Norway sells spectrum for private 5G

Norway is looking to give a boost to the private 5G sector, offering up a swathe of spectrum between 3.8 GHz and 4.2 GHz to industrial users.

Mary Lennighan

January 20, 2023

3 Min Read
5G signal Communication Mast Concept
5G mobile signal Communication Mast (cell tower) Super fast data streaming concept. 3D illustration.

Norway is looking to give a boost to the private 5G sector, offering up a swathe of spectrum between 3.8 GHz and 4.2 GHz to industrial users.

The Norwegian Communications Authority (Nkom) said that following pilots in the band last year, it is now opening up the licensing process. Interested parties can apply for licences with bandwidths of up to 80 MHz for a duration of up to 10 years to enable them to roll out private 5G networks.

There is no upfront licence fee mentioned in the regulator’s documentation, but ongoing costs are related to the amount of spectrum secured and the power level of the base stations being used. Annual fees start at around US$20 for a 20 MHz slot at low power, so the barrier to entry is pretty low.

While this could be good news for certain verticals, private 5G networks can often be an emotive subject for operators, who are naturally keen to capture the potentially lucrative enterprise 5G market. The Norwegian operators have not been particularly vocal on the subject, but their peers elsewhere have made a fair amount of noise. In India, for example, the mobile operators are deeply unhappy about private 5G rules that they believe threatens their bottom line.

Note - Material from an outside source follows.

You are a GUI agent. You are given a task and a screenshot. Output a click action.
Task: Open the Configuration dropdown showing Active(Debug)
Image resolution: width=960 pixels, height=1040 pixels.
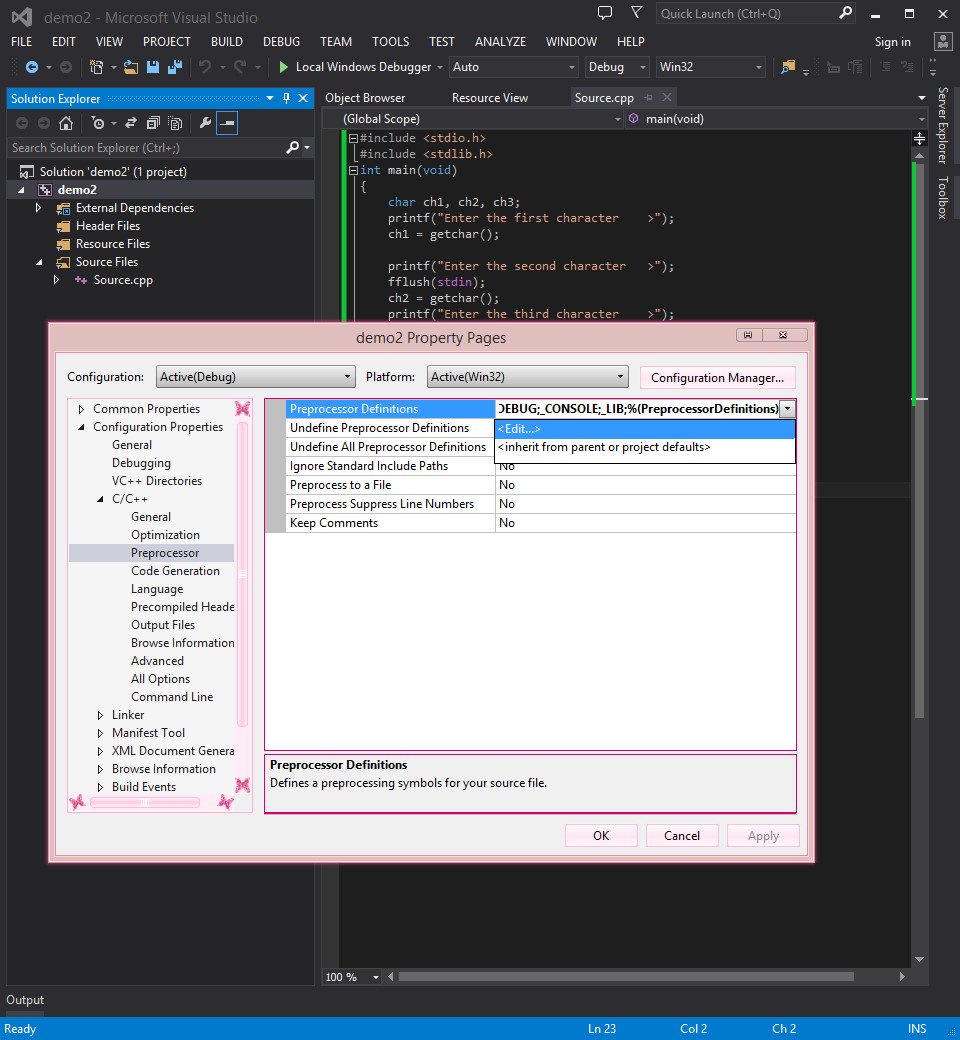pos(255,376)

It’s difficult to read between the lines on Nkom’s statement on the matter.

“As the national spectrum regulator in Norway, Nkom has since 2019 worked on establishing options for industry and verticals to get access to 5G. With the release of 3.8-4.2 GHz to local NPN [non-public networks], Nkom wants to supplement the national mobile network operator (MNO) offerings,” it said.

Supplement, eh?

It’s worth noting that incumbent Telenor has been working on the private 5G opportunity for some time. For example, the new public cloud deal it signed with AWS a year ago includes work on private networks, both in its home market and at international operations.

So it’s not as though the Norwegian mobile network operators – the three of them plus broadband and TV provider Altibox having paid just under half a billion dollars for 2.6 GHz and 3.6 GHz frequencies at last year’s 5G auction – are being sidelined. This looks like a straightforward push towards private 5G from the regulator.

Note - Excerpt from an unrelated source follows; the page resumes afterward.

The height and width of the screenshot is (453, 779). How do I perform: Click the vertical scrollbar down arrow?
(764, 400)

As Nkom puts it: “The established regulation in 3.8-4.2 GHz lowers the barriers to get the Norwegian industry into exploring what 5G can offer in solving their wireless communication needs.” The authority is basing its regulation of the band on work done by Ofcom four years ago, incidentally.

Private 5G could certainly do with a bit of a push.

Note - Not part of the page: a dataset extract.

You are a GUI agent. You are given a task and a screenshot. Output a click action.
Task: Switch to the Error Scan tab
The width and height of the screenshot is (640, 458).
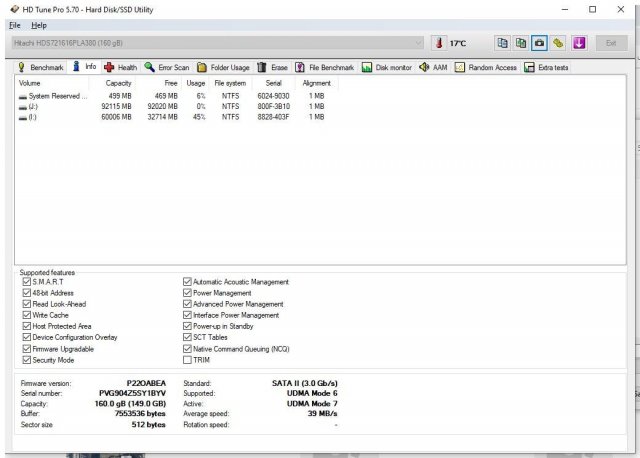point(166,67)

According to the latest data from the Global mobile Suppliers Association (GSA), there are at least 955 organisations deploying LTE or 5G private mobile networks in 72 countries worldwide, but 4G still dominates, with 5G accounting for just over 40 percent of the total. Meanwhile, last summer ABI Research predicted that the manufacturing and industrial sector is on course to reach 49 million private 5G connections by the end of the decade, but cautioned that a lack of devices could hamper uptake.

Governments opening up spectrum at affordable prices can only help.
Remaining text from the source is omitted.